Rory Stewart
Personal Information
Description
Roderick James Nugent Stewart (born 1973) is a British academic, broadcaster, writer, and former diplomat and politician. He has taught at Harvard University and at Yale University, where he is the Brady-Johnson Professor of the Practice of Grand Strategy at Yale University's Jackson School of Global Affairs.
Books
Bad Company
The Marches
Explores the landscape of the author's home on the borderland between England and Scotland--known as the Marches--and the history, people, and conflicts that have shaped it.
Can intervention work?
A member of the British Parliament and the founding chairman of the European Stability Initiative dissect the military efforts in Iraq and Afghanistan and discuss the policies that have informed interventionism and how they can realize positive change.
The prince of the marshes
"Iraq. September 2003; it's six months after the US-led invasion, and the country is in anarchy - the infrastructure has collapsed, terrorist attacks have begun and the coalition has decided to rule directly via the Coalition Provisional Authority (CPA).
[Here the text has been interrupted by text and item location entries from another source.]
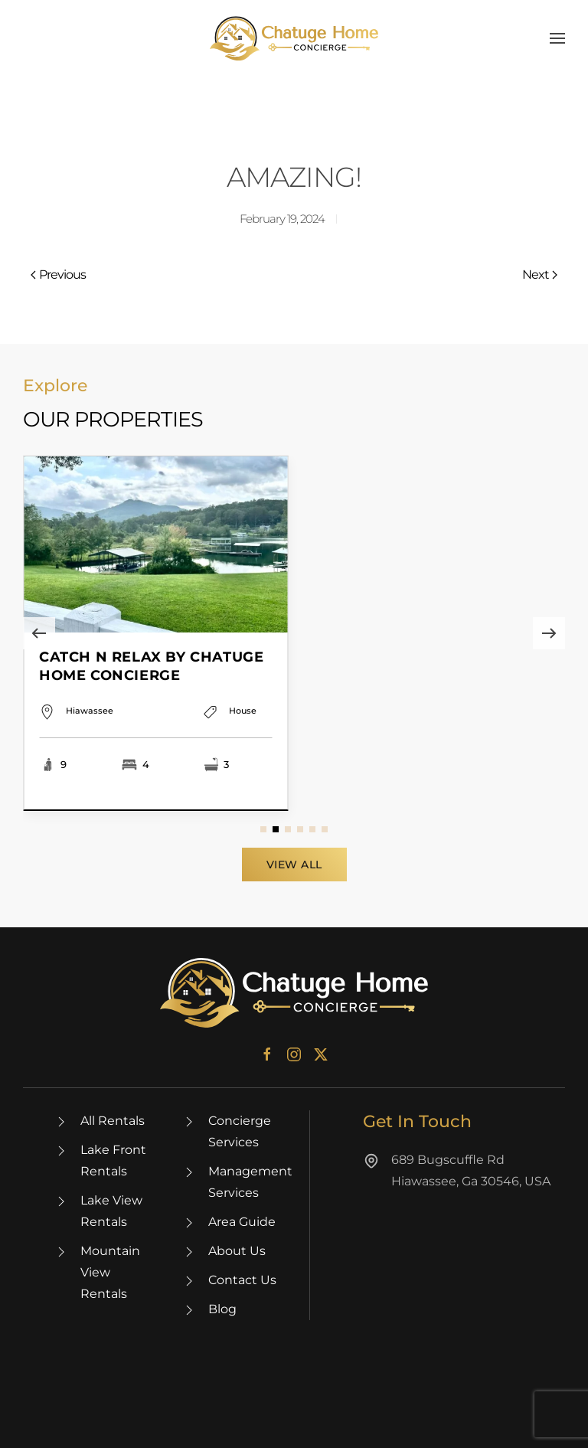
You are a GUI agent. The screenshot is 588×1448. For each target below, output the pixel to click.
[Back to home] (294, 38)
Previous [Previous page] (58, 274)
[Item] (156, 633)
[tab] (263, 829)
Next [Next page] (539, 274)
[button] (557, 38)
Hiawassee (89, 729)
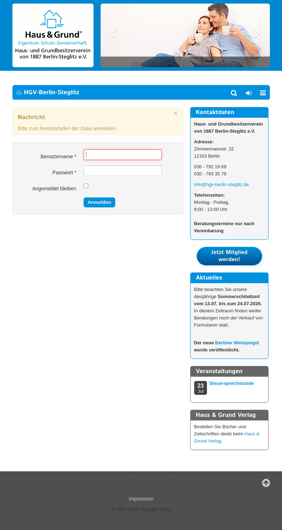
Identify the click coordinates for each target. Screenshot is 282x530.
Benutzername (58, 156)
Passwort (64, 172)
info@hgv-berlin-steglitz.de (221, 184)
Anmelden (99, 202)
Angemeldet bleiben (54, 188)
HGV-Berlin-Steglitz (47, 92)
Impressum (141, 499)
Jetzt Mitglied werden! (229, 256)
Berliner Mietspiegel (237, 342)
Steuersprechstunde (231, 383)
Rory Stewart, a young British diplomat, is appointed as the coalition deputy governor (CPA deputy governorate coordinator) of a province of 850,000 people in the southern marshland. There, in the cities of Amara and then Nasiriyah, he and his colleagues confront gangsters, Iranian-linked politicians, tribal vendettas and a full Islamist insurgency, in which Stewart is besieged in his compound under continual fire, struggling to keep his staff alive. They negotiate hostage releases, appoint Iraqi governors and police chiefs, patch up the shattered infrastructure and, in June 2004, hand over sovereignty to the Iraqi government." "Stewart's almost colonial role may never exist again. His insider's account reveals a side of Iraq hidden from most foreign journalists and soldiers and raises questions about the whole project of 'state-building' in the twenty-first century."--BOOK JACKET.
PLACES IN BETWEEN
In January 2002 Rory Stewart walked across Afghanistan--surviving by his wits, his knowledge of Persian dialects and Muslim customs, and the kindness of strangers. By day he passed through mountains covered in nine feet of snow, hamlets burned and emptied by the Taliban, and communities thriving amid the remains of medieval civilizations. By night he slept on villagers' floors, shared their meals, and listened to their stories of the recent and ancient past. Along the way he met heroes and rogues, tribal elders and teenage soldiers, Taliban commanders and foreign-aid workers. He was also adopted by an unexpected companion--a retired fighting mastiff he named Babur in honor of Afghanistan's first Mughal emperor, in whose footsteps the pair was following. Through these encounters--by turns touching, confounding, surprising, and funny--Stewart makes tangible the forces of tradition, ideology, and allegiance that shape life in the map's countless places in between.--From publisher description.